Diabetes medications with cardiovascular protection in the wake of EMPA-REG OUTCOME: the optimal combination may be metformin, pioglitazone and empagliflozin

Robert EJ Ryder,1 Ralph A Defronzo2

1 City Hospital, Birmingham, UK
2 University of Texas Health Science Center, San Antonio, Texas, USA.

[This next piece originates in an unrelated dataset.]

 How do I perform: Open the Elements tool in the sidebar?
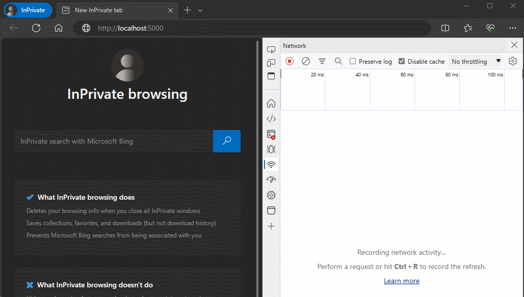click(x=271, y=119)
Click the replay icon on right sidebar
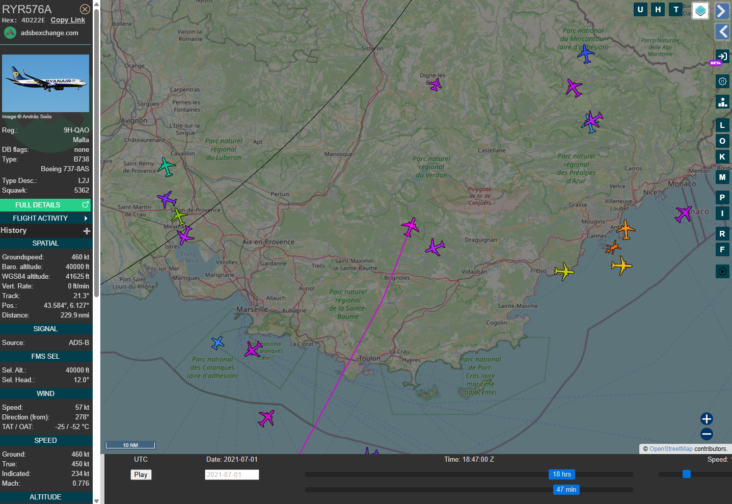 click(722, 271)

Address for correspondence: Dr Bob Ryder
Diabetes and Endocrine Unit, City Hospital,
Dudley Road, Birmingham B18 7QH, UK.

Br J Diabetes Vasc Dis 2015;15:151-154

Those of us who were in the huge, packed auditorium when the slide shown in Figure 1 went up on the screen at 17.15 on the 17th September, at the European Association for the Study of Diabetes 2015 congress in Stockholm, were aware that this was one of those landmark moments in the history of diabetes care. There was loud applause. The event was the presentation of the results of the EMPA-REG OUTCOME study, which evaluated the effect of the SGLT2 inhibitor, empagliflozin, on cardiovascular outcomes in people with type 2 diabetes at high cardiovascular risk.1,2 As the whole story of the results unfolded, however, we realised that we were going to be left with as many questions as answers. In particular it seemed that empagliflozin reduced death from cardiac causes but did not reduce non-fatal myocardial infarction or stroke, a combination of findings which was at first sight difficult to understand. Comparing and contrasting the graphs from EMPA-REG, such as the one shown in Figure 1, with those from other studies is a quick way of getting a feel for the subject of antihyperglycaemic medications that might play a part in reducing cardiovascular risk.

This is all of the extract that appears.